Wer kommt, will nicht mehr weg
Für das Leben im Dorf ist eine Phase der Anpassung notwendig. Die Frauen, die nach Jinwar kommen, entscheiden, nachdem sie das Leben im Dorf kennengelernt haben, ob sie bleiben wollen oder nicht. Rûmet berichtet: „Für die Frauen und Kinder gibt es eine Integrationsphase von einem Monat. In dieser Phase machen sie unter sich und in der Diskussion mit anderen aus, ob sie bleiben wollen oder nicht.
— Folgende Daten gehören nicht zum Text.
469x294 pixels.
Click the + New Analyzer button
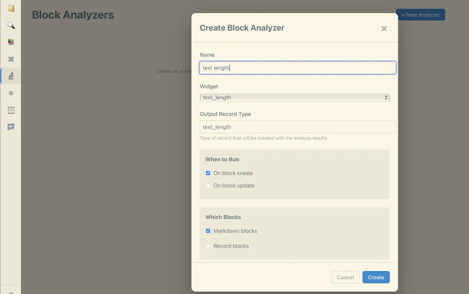point(420,15)
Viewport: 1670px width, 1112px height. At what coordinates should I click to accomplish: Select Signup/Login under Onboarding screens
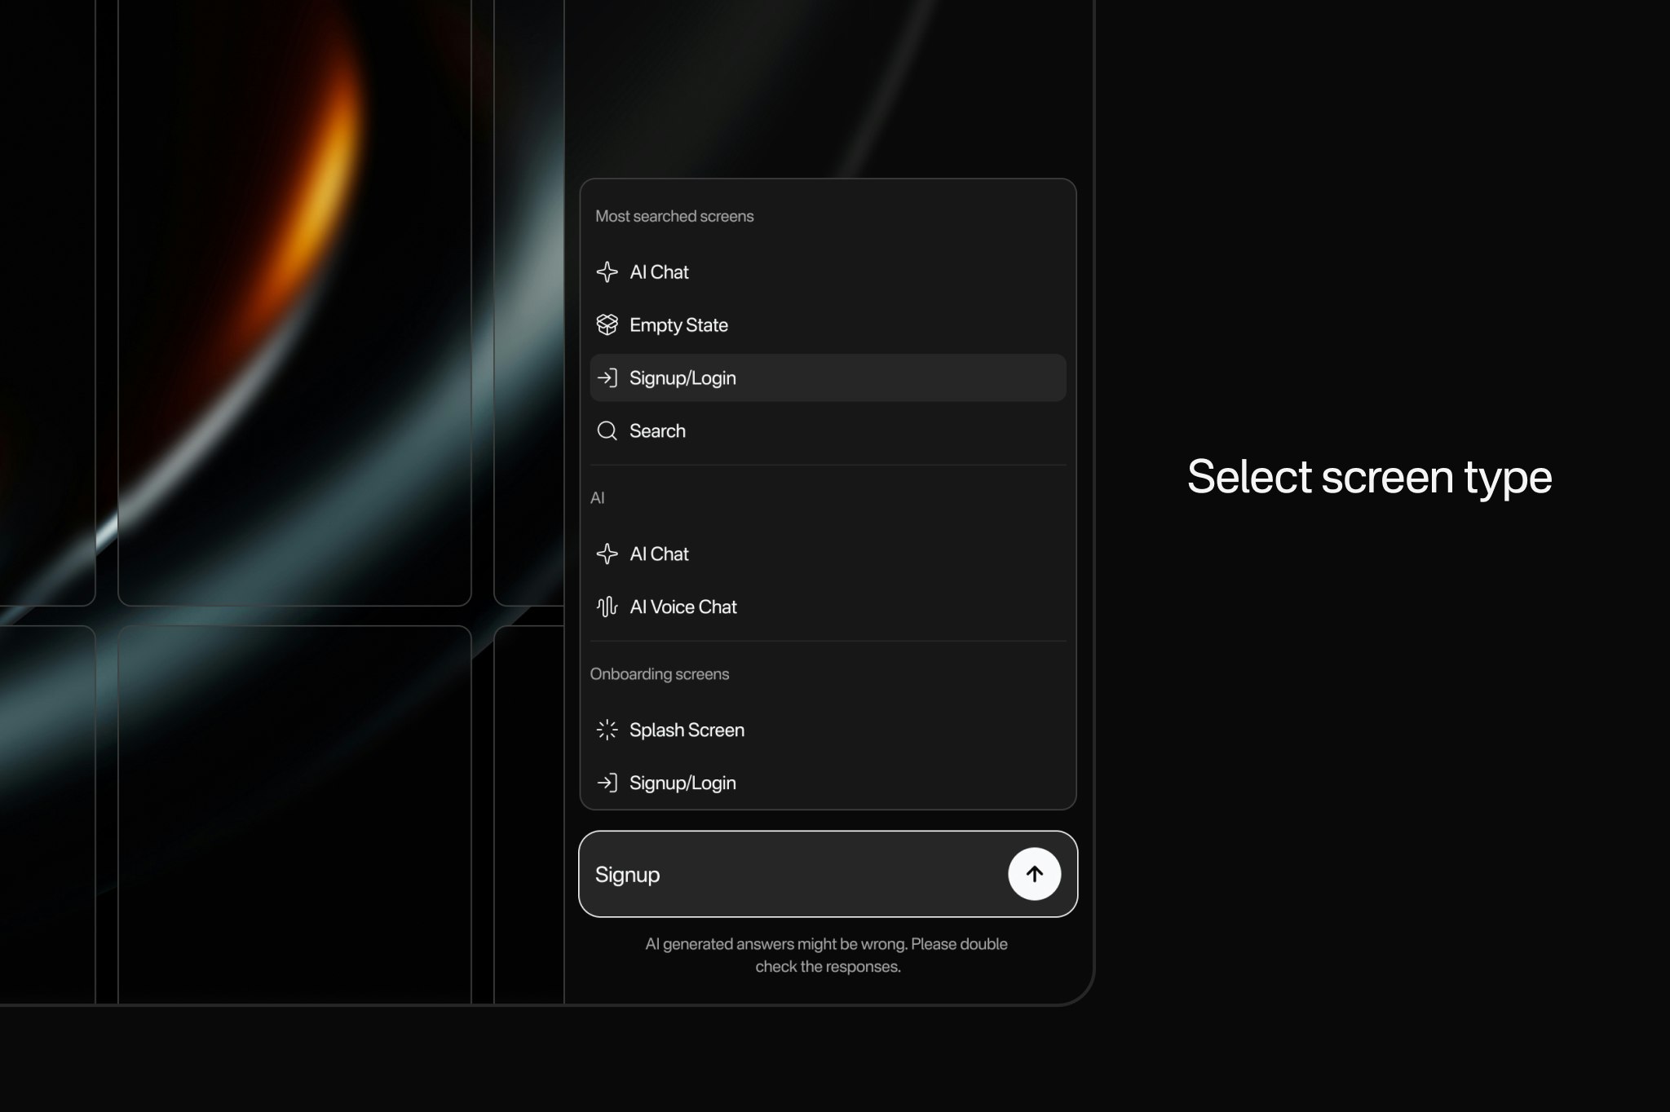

Bisher ist keine wieder weggegangen.“
Frauenräte
Am Ende der Integrationsphase nehmen die Frauen am zweimonatig tagenden Rat des Dorfes teil. Hier wird das Leben im Dorf geplant. Der Rat wählt die Sprecherinnen, die jeden Monat abgelöst werden. Das Sicherheits- und Selbstverteidigungssystem des Dorfes geht ebenfalls aus diesem Rat hervor. Die Arbeit des Rates ist aber nicht auf Sicherheit beschränkt, vor allem wird das System der Kinderbetreuung und der Bildung kontinuierlich verfolgt. Rûmet sagt dazu: „In der Schule erhalten die Kinder Unterricht in Kurdisch und Arabisch. Wenn Frauen anderer Nationalität hierherkommen, können die entsprechenden Sprachen hinzugefügt werden.“
Verschiedene Religionen
Zum Leben im Frauendorf erklärt Rûmet weiter: „Aktuell leben hier Muslimas, Ezidinnen, Christinnen und Alevitinnen, und es gibt kein Problem. Die Vielfalt der Weltanschauungen stellt einen Reichtum und einen Maßstab der Solidarität dar. Wir haben die gemeinsamen Aspekte der Weltanschauungen hier im Dorf sehr deutlich gespürt.“
Die Ökonomie des Teilens
Das Brot des Dorfes Jinwar ist mittlerweile berühmt. Die Brote aus der Bäckerei Aşnan werden auch in den umliegenden Dörfern verteilt. Sie werden aus selbstangebautem Weizen hergestellt. Die Dorfbewohnerinnen teilen die Produkte und benutzen kein Geld. Die Felder werden gemeinsam und kooperativ bearbeitet. Rûmet spricht von sehr positiven Ergebnissen dieser Arbeit. Es wurden zu vielen anderen Dörfern auf Tauschhandel basierende Beziehungen aufgebaut. Rûmet sagt über Jinwar: „Dieses Dorf ist ein heiliges Projekt auf einem heiligen Stück Land.“
Jetzt ist das Dorf akut von der türkischen Invasion bedroht und musste aus Sicherheitsgründen geräumt werden.